(1) ON THE GROUND AT WORLDCON 76. Raven Oak’s trip report about Worldcon 76 includes a fun photo of astronaut Kjell Lindgren posing with fans costumed (so I believe) as the GalaxyQuest alien crew members.
Kjell thanked me and said he was an astronaut because of science fiction authors like me. He read lots of sci-fi books as a kid, which made him dream of going into space. He signed the back of one of my coloring book pages, the one featuring Bay-zar from my sci-fi novella Class-M Exile.
Lots of good photos of hall costumes, too.
(2) RETRO HUGOS OF 1943. Chair Kevin Roche sent along a better photo of the Retro-Hugo award base he designed for Worldcon 76.
The block is solid cherry, in honor of the orchards once common in San Jose (cherries were still one of the top cash crops in the Valley of Heart’s Delight in the early 40s). The backplane is a laser-etched image I created of our SJ Galactic Tower, which is itself an homage to the historic San Jose Electric Tower, erected in 1881 and making San Jose the first electrified downtown west of the Rockies (the historic tower, alas, collapsed in 1915. I have photos from 1910 showing buses driving under the tower where it stood over the intersection of Market and Santa Clara Streets.)
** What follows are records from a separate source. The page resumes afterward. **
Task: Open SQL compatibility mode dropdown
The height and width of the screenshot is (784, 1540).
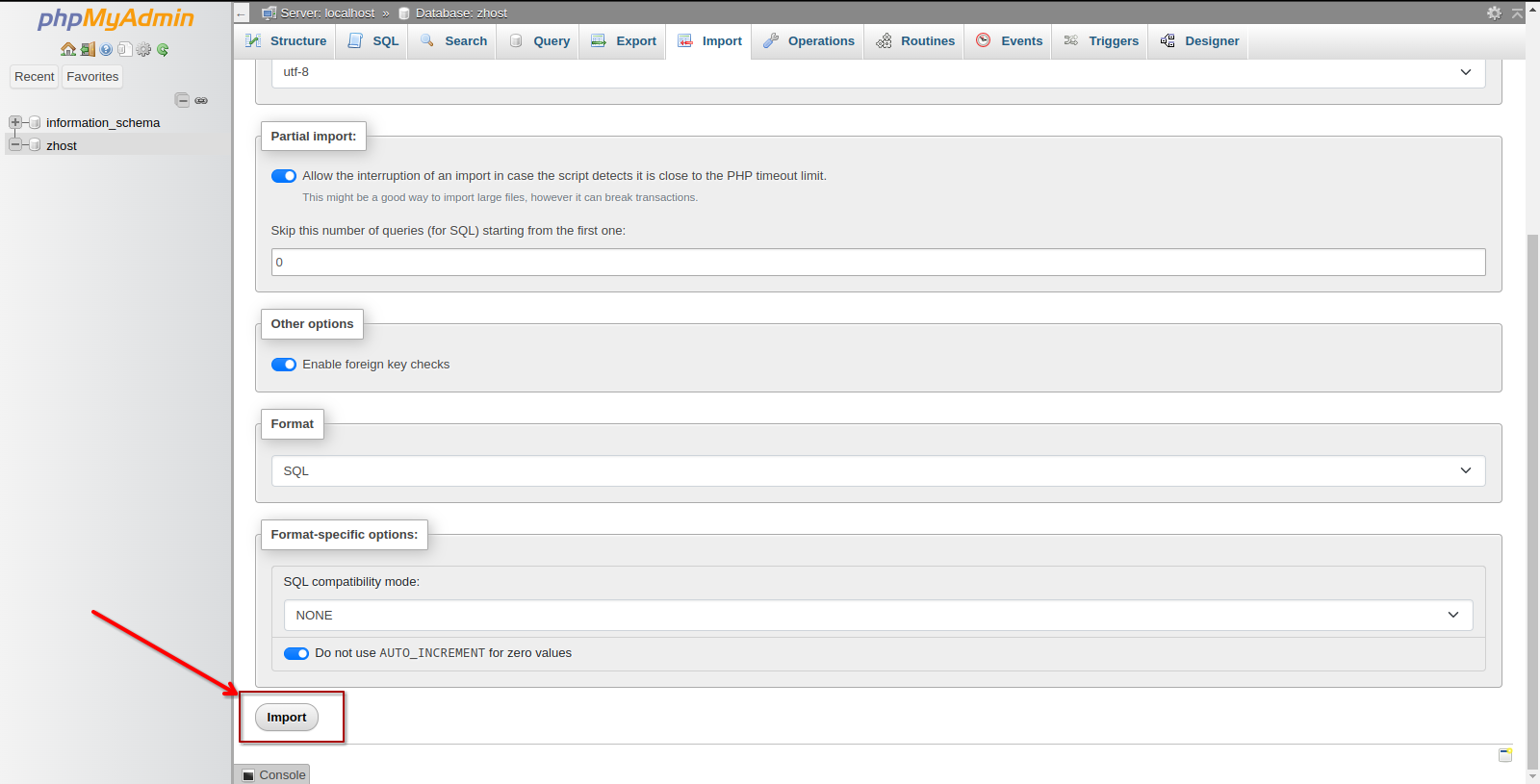Action: coord(878,616)
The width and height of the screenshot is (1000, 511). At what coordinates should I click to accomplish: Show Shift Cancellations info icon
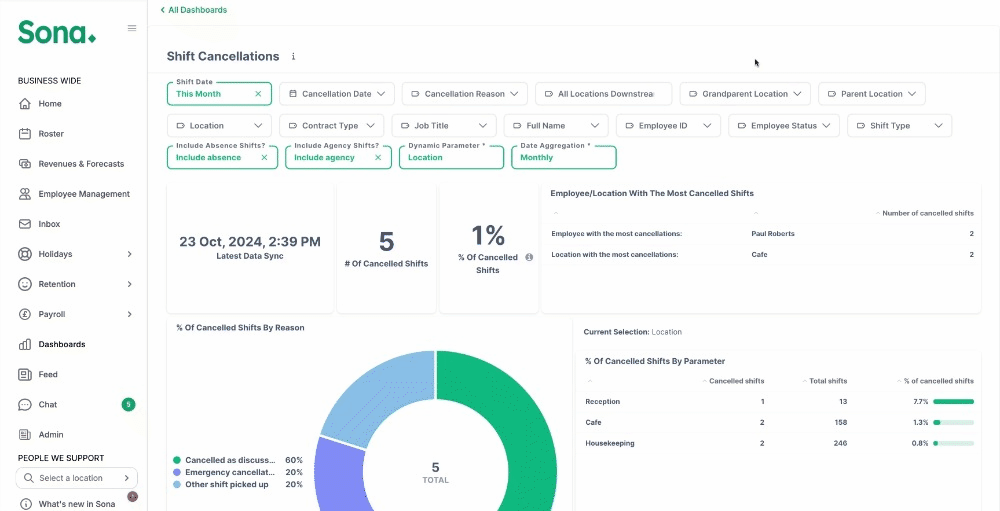point(293,56)
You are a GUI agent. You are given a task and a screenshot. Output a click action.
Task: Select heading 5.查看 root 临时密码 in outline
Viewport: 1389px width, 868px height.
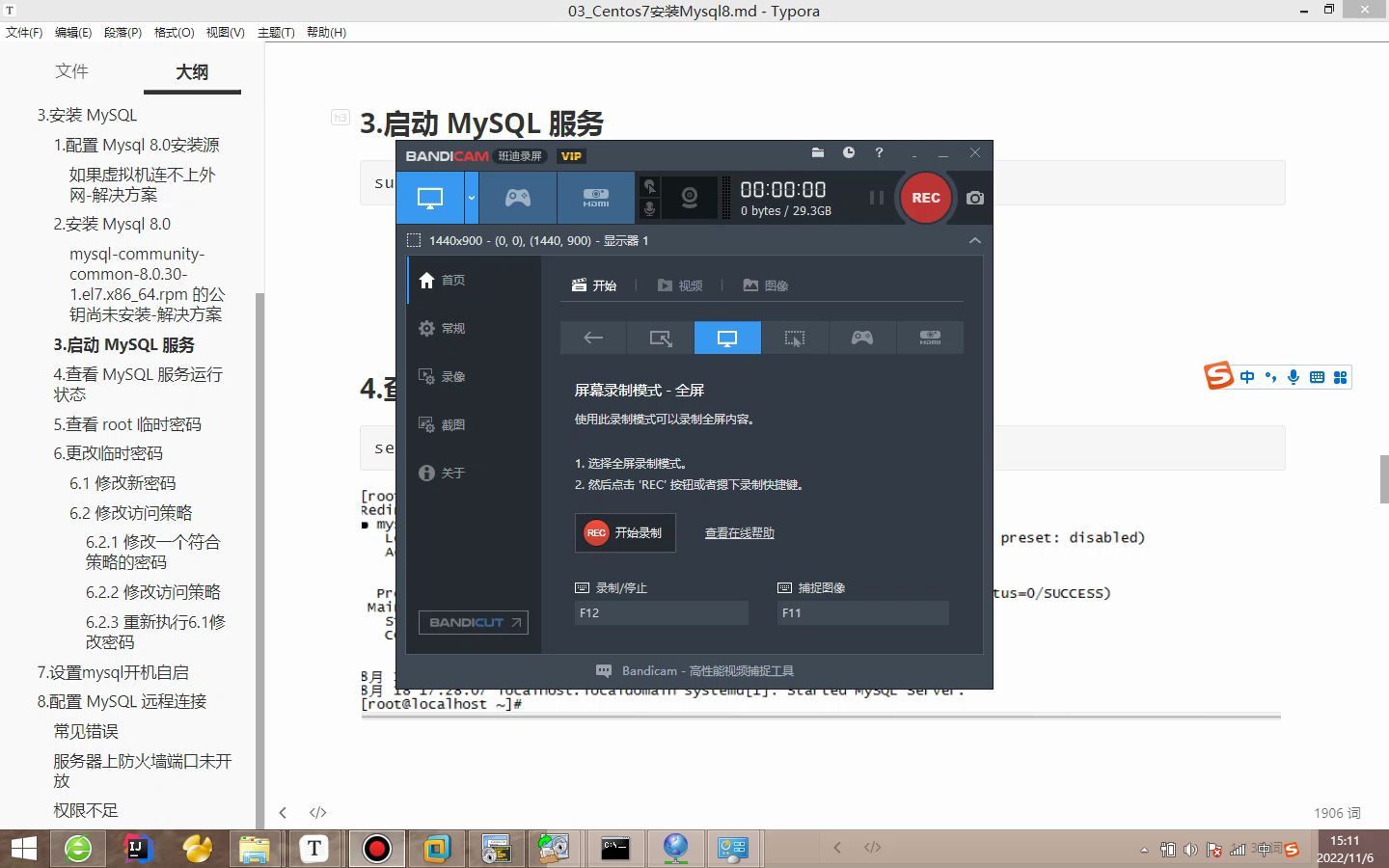pos(128,424)
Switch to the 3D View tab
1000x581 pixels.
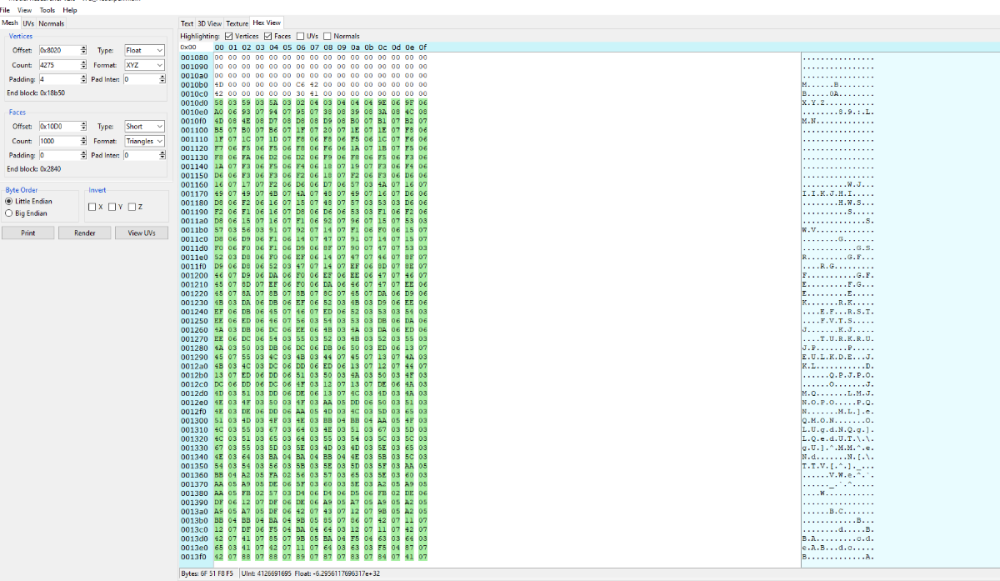210,22

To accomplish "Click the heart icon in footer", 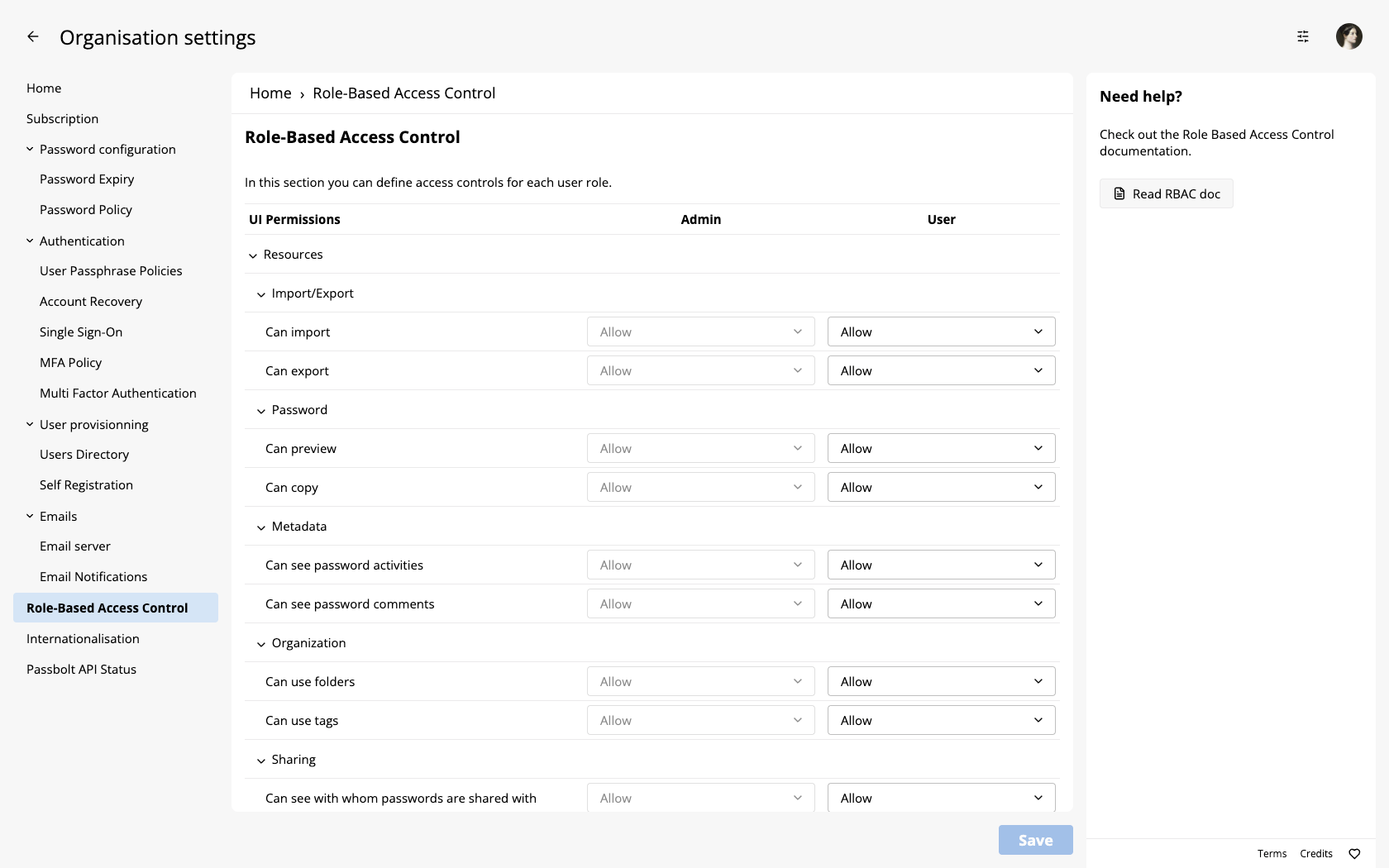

(3) CHILDHOOD’S BEGINNING. James Davis Nicoll gives his opinions about “SF Books That Did Not Belong in the Kids’ Section of the Library” at Tor.com. He’s talking about his childhood, however, not whatever the current situation may be.
How Norman Spinrad’s The Men in the Jungle, which features drugs, violence, and infanticide, made it into the children’s section, I don’t know. Is there anything by Spinrad that is child-friendly? That was indeed a traumatizing book to encounter when I was prepared for something more along the lines of Blast-off at Woomera. If I think about that Spinrad book now (even though I am older and somewhat hardened) I still feel queasy.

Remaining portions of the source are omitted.